> **Work to complete**: Repeat the records word for word, excluding any picture.

+++ Data listing

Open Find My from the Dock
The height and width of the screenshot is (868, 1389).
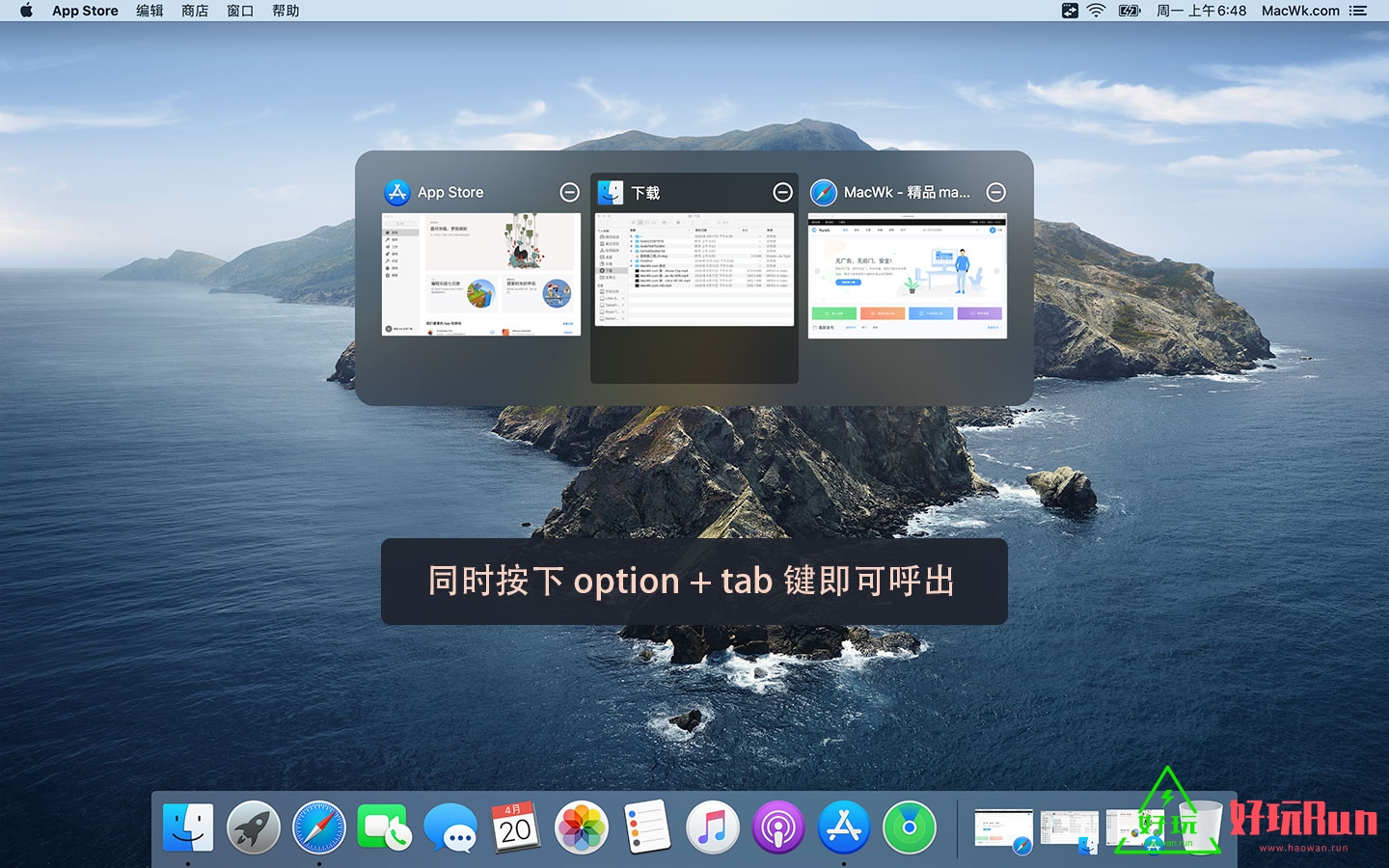point(909,827)
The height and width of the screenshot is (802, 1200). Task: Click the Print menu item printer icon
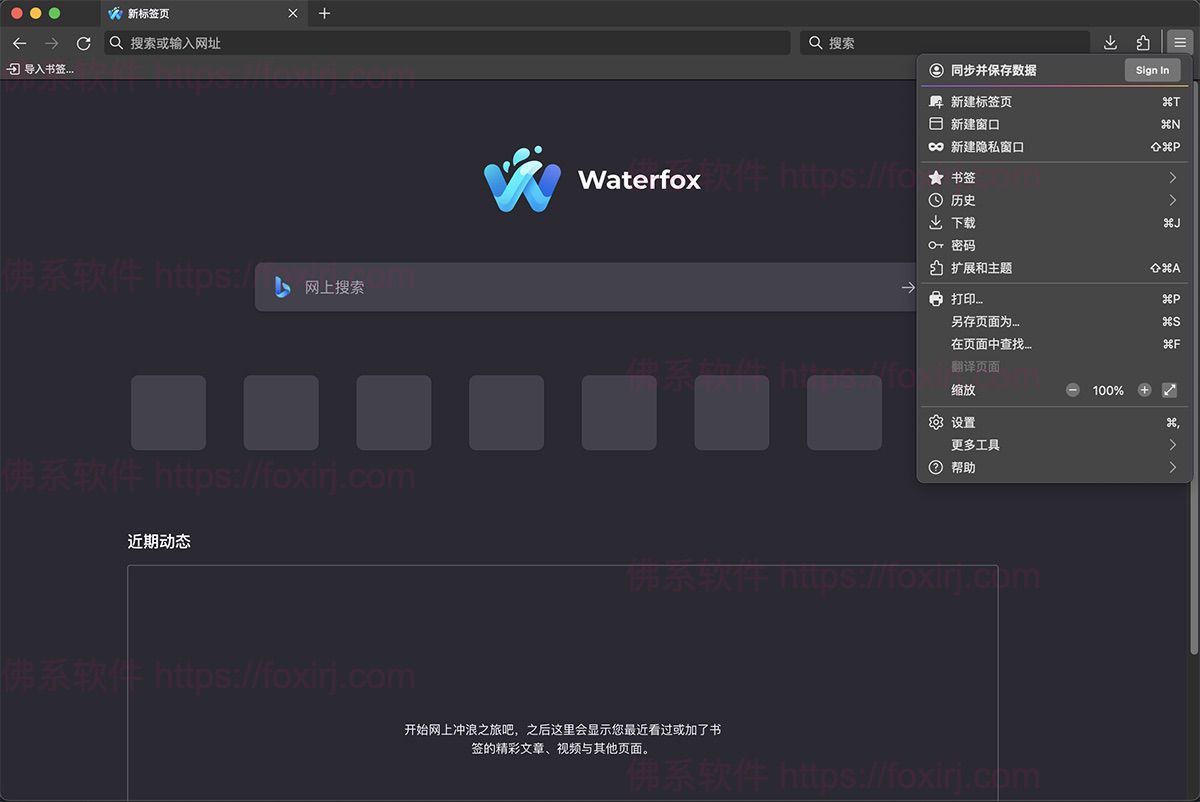[x=936, y=298]
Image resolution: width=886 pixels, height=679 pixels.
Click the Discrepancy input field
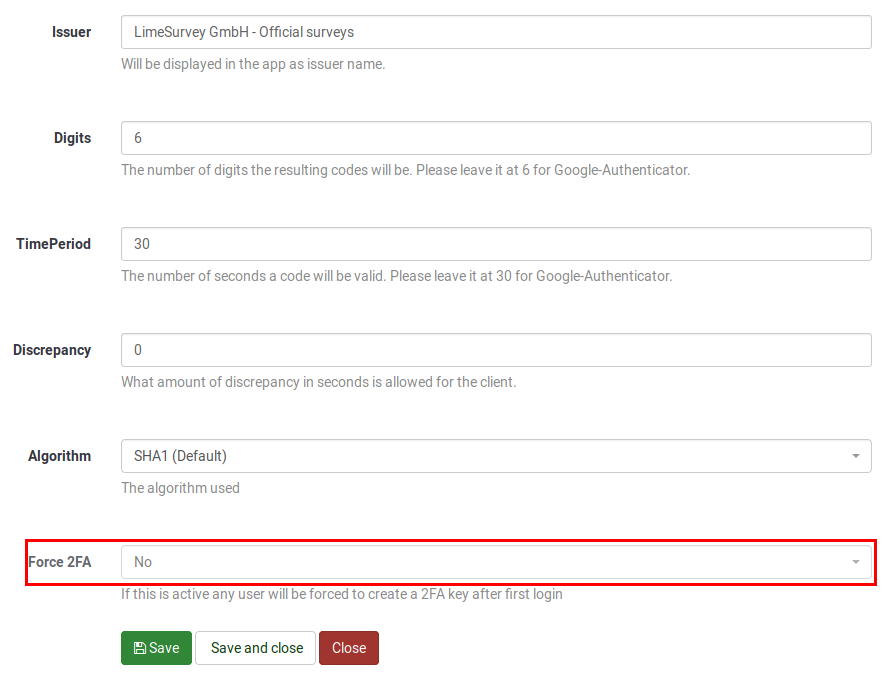pyautogui.click(x=496, y=350)
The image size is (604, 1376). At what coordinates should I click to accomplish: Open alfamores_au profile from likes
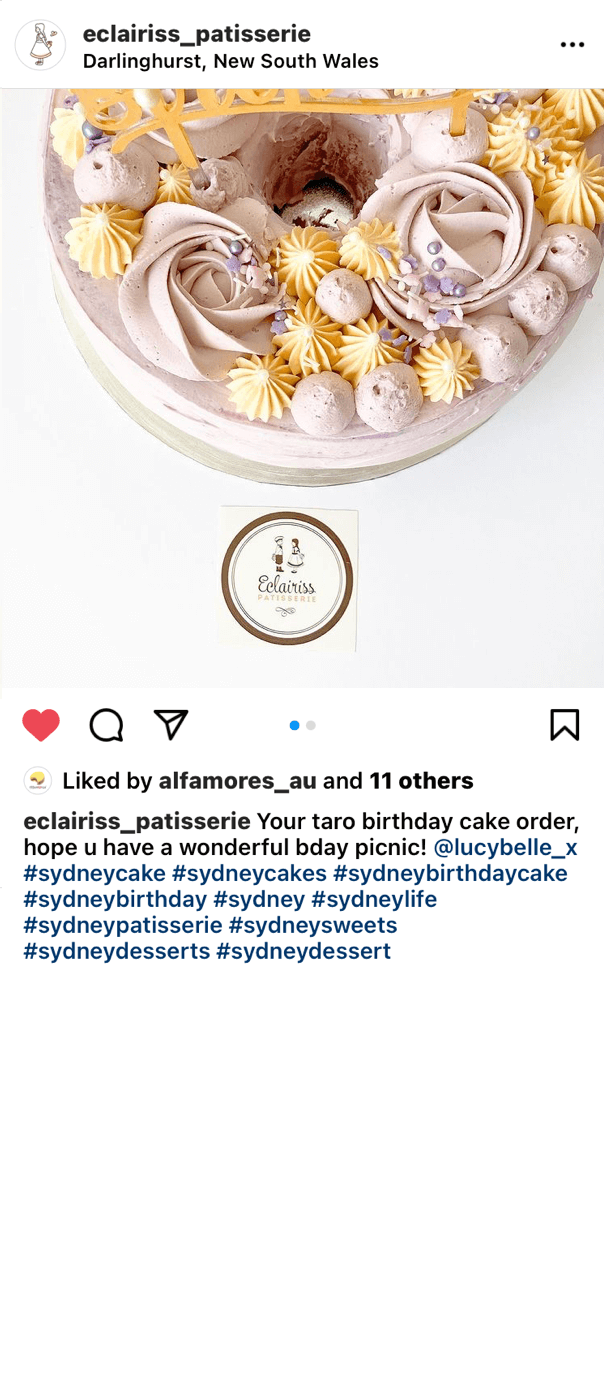click(237, 781)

++++++

> **Answer section**:
Open Find My from the Dock
The height and width of the screenshot is (868, 1389).
point(909,827)
The height and width of the screenshot is (802, 1200). Task: Click the Print menu item printer icon
[x=936, y=298]
Image resolution: width=886 pixels, height=679 pixels.
Click the Discrepancy input field
pyautogui.click(x=496, y=350)
The image size is (604, 1376). At what coordinates should I click to accomplish: Open alfamores_au profile from likes
click(237, 781)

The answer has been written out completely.